Sync stops working, no progress made

I have Syncthing 1.4.2 running on eight servers in four pairs syncing a single folder across two data centers, with each server syncing to its peer on the other data center. The folders store files stored by an instance of Minio running on the same servers, and other servers in the data centers write and delete those files through Minio. With some of these server pairs, Syncthing seems to hit a wall during synchronization and simply stop sync altogether. Tracking down the cause has proved extremely elusive, as I cannot find anything in the logs that seems out of the ordinary or particularly consistent.

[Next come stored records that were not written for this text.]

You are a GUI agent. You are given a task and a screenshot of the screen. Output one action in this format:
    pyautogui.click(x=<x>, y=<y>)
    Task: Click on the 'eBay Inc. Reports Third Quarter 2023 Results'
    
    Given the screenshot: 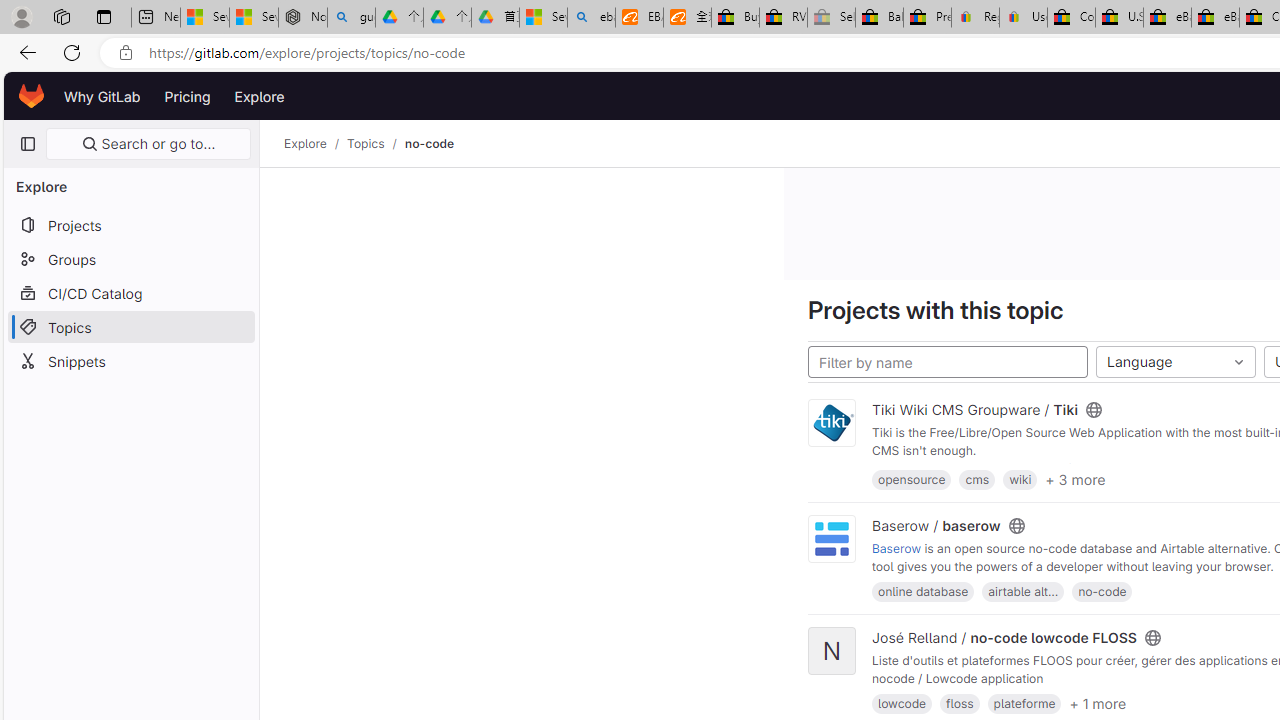 What is the action you would take?
    pyautogui.click(x=1214, y=17)
    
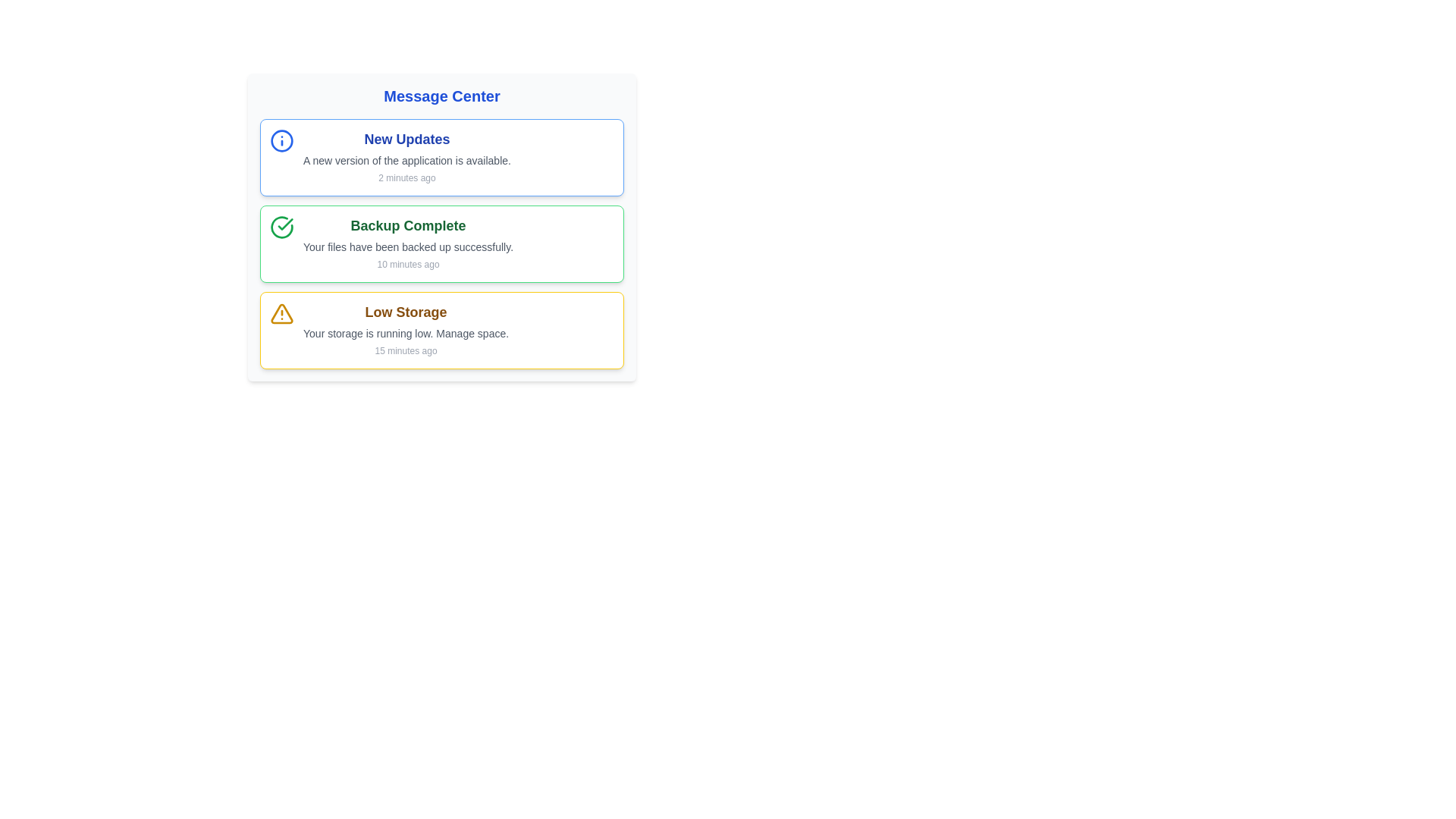  I want to click on the title text element of the 'Message Center' section, which is located at the top of the card-like component, so click(441, 96).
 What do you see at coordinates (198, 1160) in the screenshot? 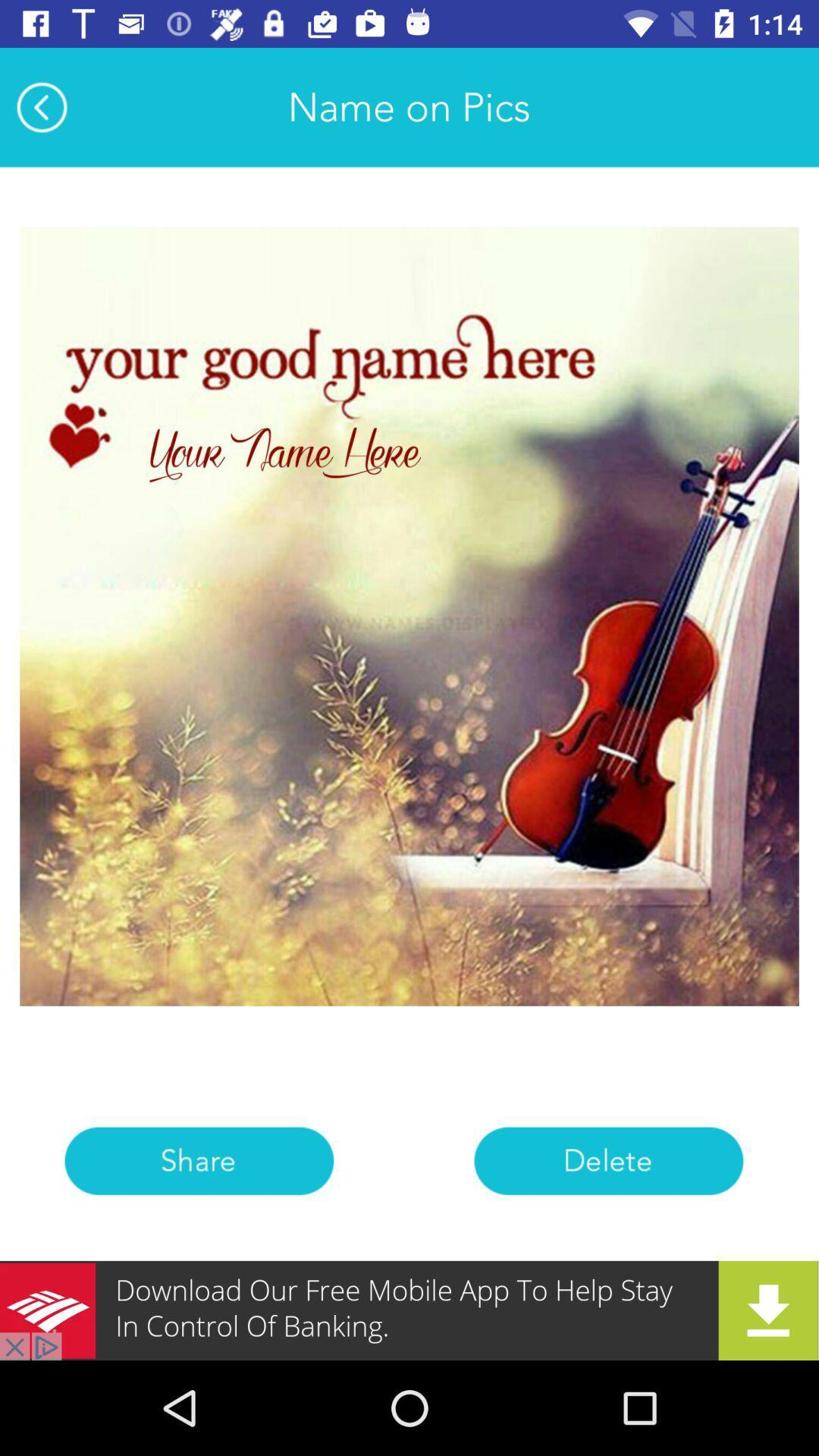
I see `share button` at bounding box center [198, 1160].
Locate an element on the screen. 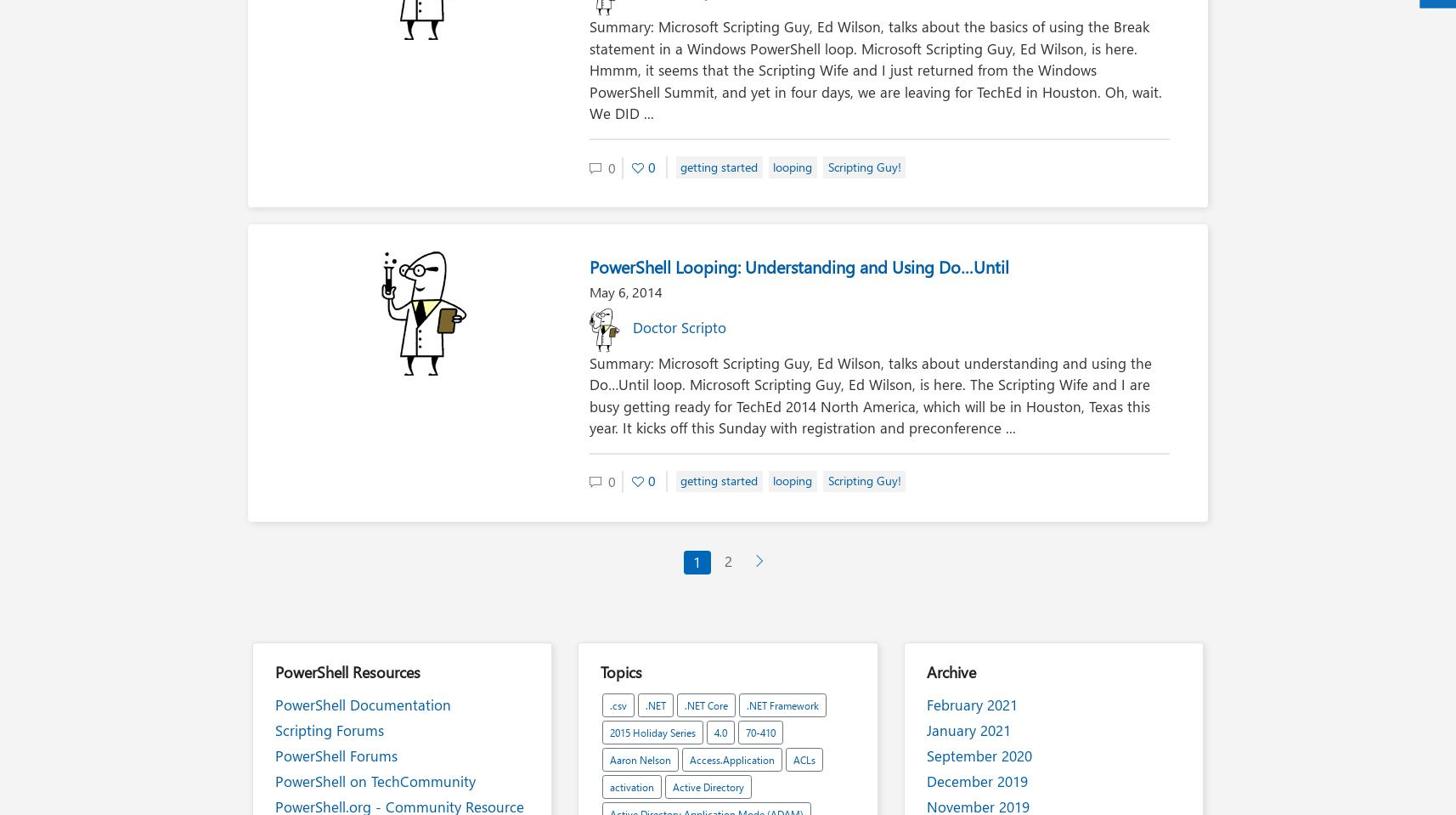 Image resolution: width=1456 pixels, height=815 pixels. 'Archive' is located at coordinates (951, 671).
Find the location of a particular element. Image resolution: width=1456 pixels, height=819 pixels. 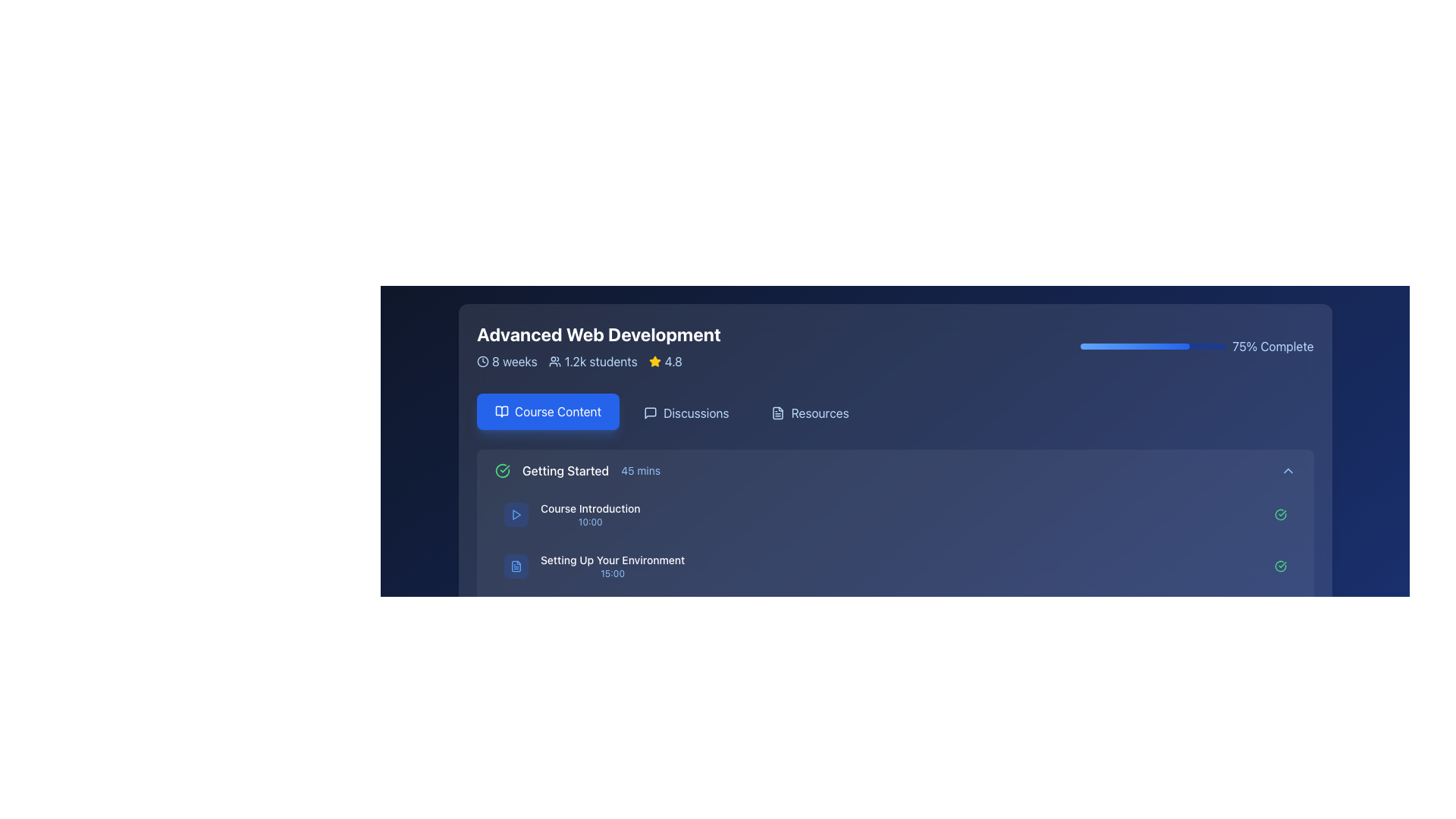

Here’s what I’ve observed:

  • Scanning seems to finish to completion; the log shows an entry about this after each scan.
  • Syncing seems to progress until it hits a puller error, which can be either “generic error”, “no such file”, or “no connected device has the required version of this file”
  • After the puller error, Syncthing appears to remain stuck in a loop; the log shows progress emitter messages with “nothing new”, connection manager messages show “reconnect loop” every minute. During this time, the watcher seems to still run and log changes, but no data goes across the wire.
  • The thread count goes up from around 65-70 during idle to anywhere between 100 and 800 threads, and then stays there.
  • The folders do not show any status change - could be stuck on “syncing (99%)”, “syncing (100%)”, or “failed items”, it simply doesn’t budge. The last scan timestamp also remains unchanged during this time, and always coincides with the time when the thread count climbs and stays stuck. Download/upload rate also remains at 0 bytes/second except for the occasional ping.
  • Syncthing remains in this state until I pause and unpause the shared folder, at which time it repeats the above scenario. It can remain there for a weekend or more if I choose to let it.

I first started noticing this issue with version 1.3.0, and tried resetting the indices and deltas, which didn’t help. With that version the folders would often show a negative data to sync total whenever sync stopped. Turning off the watcher in either 1.3.0 or 1.4.2 seems to only delay the issue.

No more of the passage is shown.